Delivering Sentinel Alerts in Teams

A simple and very functional feature of Sentinel in the integration with playbooks is delivery as a chat message in Teams.

The example below demonstrates how alerts are delivered to Teams with the details of the alert that was triggered.

Creating Logic Apps and Automation Rule

When Sentinel connectors are installed, a Logic Apps is automatically created for automation, without having tasks configured except for the first one, which is the incident trigger.

This will be the playbook that all enabled alerts are configured as the default response form.

When editing the playbook, enter the For each object that is the loop to enable multiple incidents to be triggered and not just the first one. This can happen in environments where a situation has created more than one incident and the lack of this loop would not trigger for all of the incidents.

Note that the For each loop reads the incident data and sends it to the email with the properties below for title, recipient and sent text.

In the case below, I deleted the default object that was email and replaced it with the Post message in a chat or channel object, which allows sending the message to both a single user and a Teams group or channel:

The next step is to create the trigger rule for the notification playbook in Sentinel.

See that the name is similar to my choice but you can use any other name, which will make it easier when relating the alerts to the automation call.

Enabling Analytical Rules for Submission in Teams

Go into Sentinel Analytics options , enable the rules you want to be alerted to and edit them.

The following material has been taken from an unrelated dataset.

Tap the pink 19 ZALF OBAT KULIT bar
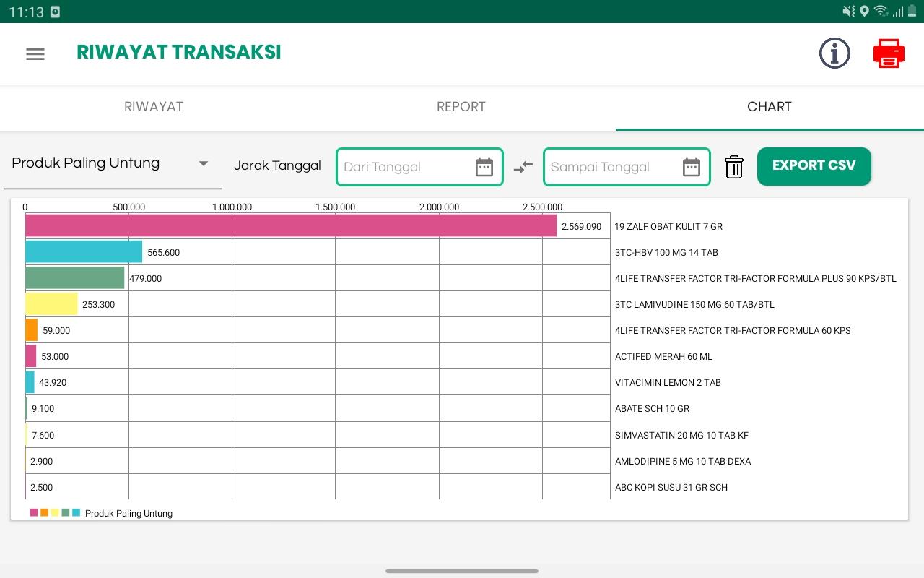The image size is (924, 578). (291, 226)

In the rule options, you can edit the automation autoresponder that we created in the previous step so that the playbook is executed.

By editing the rules you can create new automation responses without having to create them first in Automation as I did before, although I think this can generate multiple orphan objects later.

But if you want to create a new response, you can click on the Add new button and name the automation and indicate which of the playbooks will be executed:

Okay, now you will receive incident details directly through the Teams channel or chat!